Państwowa Komisja Wyborcza o godz. 13.30 w poniedziałek zorganizowała kolejną już konferencję prasową w związku z wyborami parlamentarnymi. Przekazano między innymi, że frekwencja jest coraz wyższa i przekracza 72 procent. Pojawiły się też informacje o tym, kiedy możemy spodziewać się ostatecznych wyników.
Szefowa Krajowego Biura Wyborczego Magdalena Pietrzak wyjaśniała, że procedura liczenia głosów potrwa jeszcze długo. - Protokoły z obwodowych komisji to najniższe ogniwo. To wszystko nie dość, że musi być weryfikowane, to potem jeszcze okręgowe komisje muszą wykonać całą swoją pracę, a potem jeszcze Państwowa Komisja Wyborcza. Także to jeszcze potrwa - tłumaczyła.
Z kolei przewodniczący Państwowej Komisji Wyborczej Sylwester Marciniak zaznaczał, że jeśli zabraknie choćby jednego zweryfikowanego protokołu z jednej obwodowej komisji wyborczej, to wyniki wyborów nie będą mogły zostać ogłoszone. Konieczne jest zaczekanie na wszystkie 31 496 protokołów.

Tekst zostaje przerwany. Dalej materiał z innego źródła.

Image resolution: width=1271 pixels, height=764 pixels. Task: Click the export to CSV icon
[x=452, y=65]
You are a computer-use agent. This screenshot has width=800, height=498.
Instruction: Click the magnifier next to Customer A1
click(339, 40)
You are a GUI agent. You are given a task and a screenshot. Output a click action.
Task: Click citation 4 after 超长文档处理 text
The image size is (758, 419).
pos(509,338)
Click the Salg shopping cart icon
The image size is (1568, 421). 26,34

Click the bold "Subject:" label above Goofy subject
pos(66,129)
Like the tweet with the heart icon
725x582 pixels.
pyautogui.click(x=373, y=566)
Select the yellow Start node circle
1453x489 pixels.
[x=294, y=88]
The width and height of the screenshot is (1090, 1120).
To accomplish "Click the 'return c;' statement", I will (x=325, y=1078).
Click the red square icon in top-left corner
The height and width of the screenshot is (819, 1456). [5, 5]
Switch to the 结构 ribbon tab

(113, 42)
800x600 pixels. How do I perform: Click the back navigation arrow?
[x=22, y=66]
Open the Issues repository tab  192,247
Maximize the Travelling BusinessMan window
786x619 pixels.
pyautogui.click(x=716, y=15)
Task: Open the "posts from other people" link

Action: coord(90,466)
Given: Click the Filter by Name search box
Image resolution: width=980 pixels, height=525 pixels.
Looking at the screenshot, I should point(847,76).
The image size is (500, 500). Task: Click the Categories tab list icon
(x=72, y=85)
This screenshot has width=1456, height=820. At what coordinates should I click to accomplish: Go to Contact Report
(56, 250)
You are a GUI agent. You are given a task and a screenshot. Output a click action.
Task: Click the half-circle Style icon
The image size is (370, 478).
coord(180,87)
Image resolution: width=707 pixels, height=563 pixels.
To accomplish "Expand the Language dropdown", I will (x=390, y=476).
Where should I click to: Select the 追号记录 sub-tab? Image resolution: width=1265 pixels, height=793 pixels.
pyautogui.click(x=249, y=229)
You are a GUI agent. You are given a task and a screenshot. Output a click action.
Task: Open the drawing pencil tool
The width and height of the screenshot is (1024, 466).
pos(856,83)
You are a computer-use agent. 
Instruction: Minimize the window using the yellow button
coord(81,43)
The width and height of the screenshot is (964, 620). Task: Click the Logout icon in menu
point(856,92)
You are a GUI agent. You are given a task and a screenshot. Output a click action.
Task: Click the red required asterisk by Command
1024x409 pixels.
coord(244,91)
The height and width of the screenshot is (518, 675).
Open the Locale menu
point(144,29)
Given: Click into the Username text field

Ryszard Balicki, członek Państwowej Komisji Wyborczej, tłumaczył, że procedura ma kilka etapów. - Wyniki z wszystkich obwodowych komisji to jedno, później określenie wyników ze skali kraju, określenie komitetów, które uczestniczą w podziale mandatów. To żmudne i czasochłonne - kontynuował.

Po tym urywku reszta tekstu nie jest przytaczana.